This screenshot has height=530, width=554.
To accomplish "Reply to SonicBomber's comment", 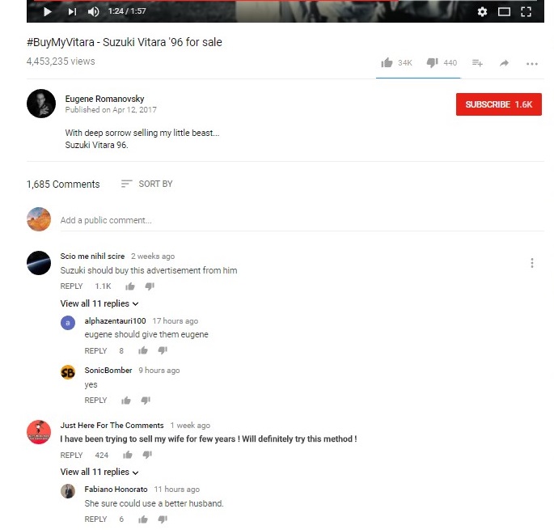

☆ ☆ ☆ ☆

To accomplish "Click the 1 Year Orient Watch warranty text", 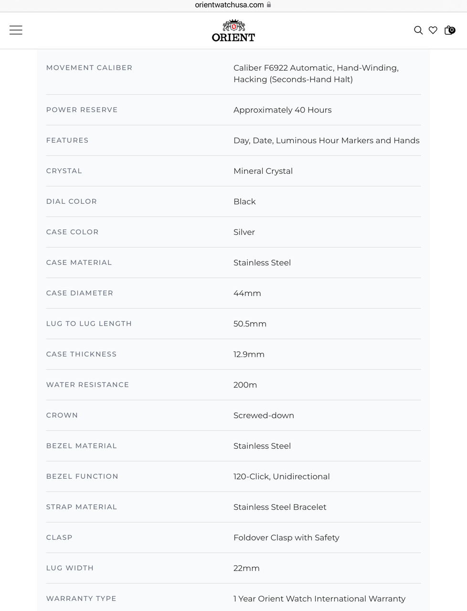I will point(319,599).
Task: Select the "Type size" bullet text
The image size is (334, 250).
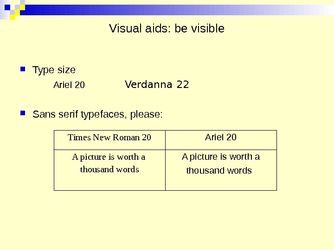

☆ ☆ ☆ ☆

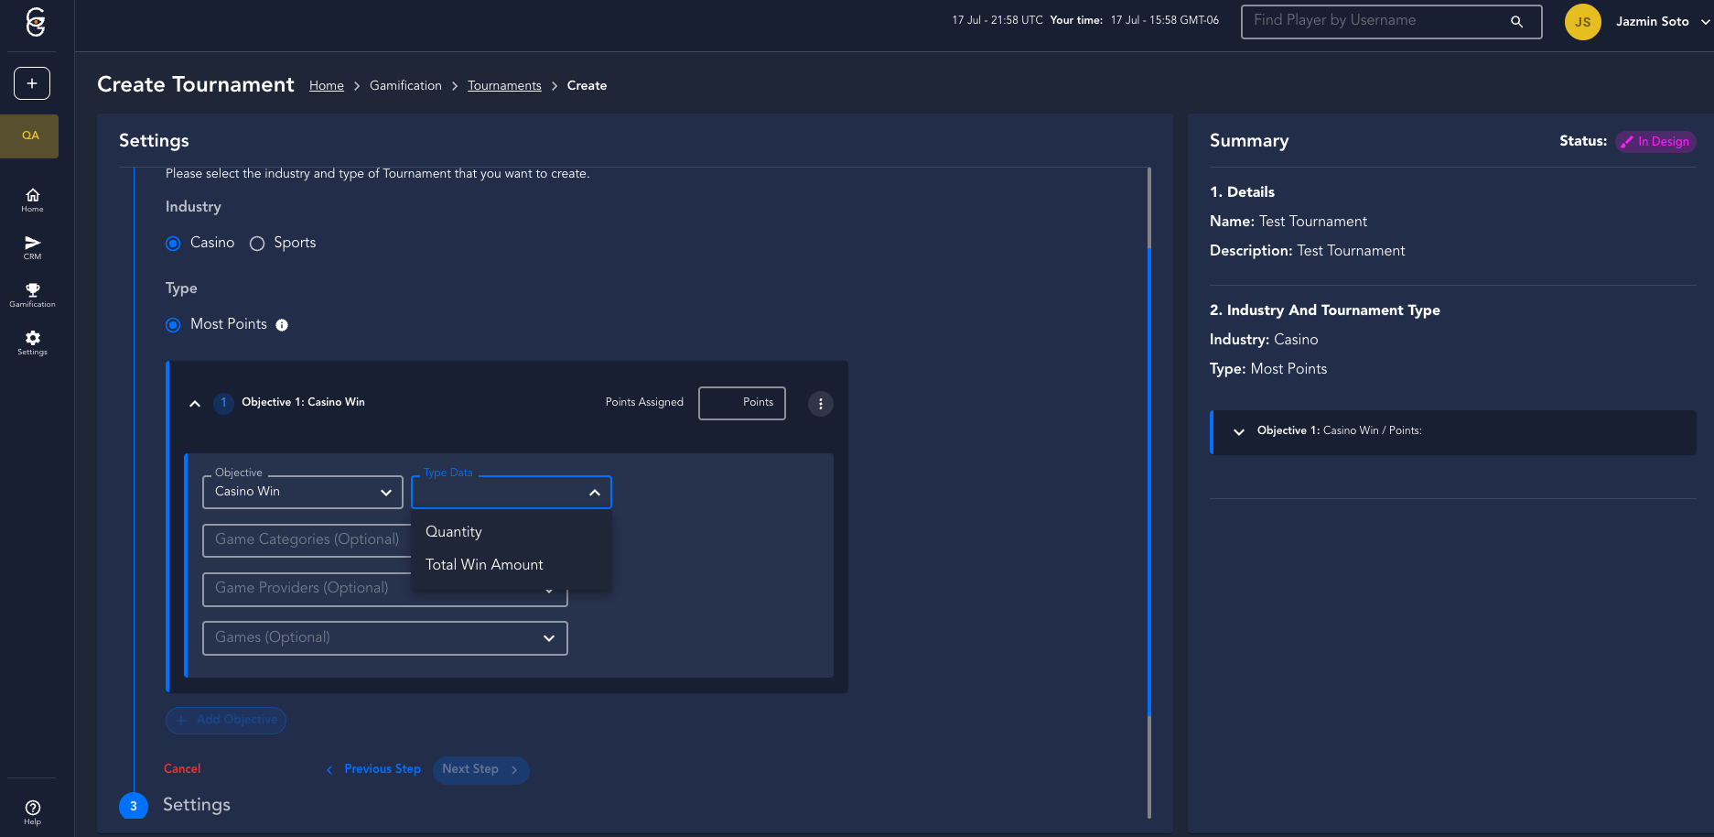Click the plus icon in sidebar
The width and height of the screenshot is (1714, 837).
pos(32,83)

☆ ☆ ☆ ☆

Duplicate the material verbatim, starting at the line that contains "Task: Select the" and stopping after the line that contains "The image size is (334, 250).".

**Problem solution**
Task: Select the "Type size" bullet text
The image size is (334, 250).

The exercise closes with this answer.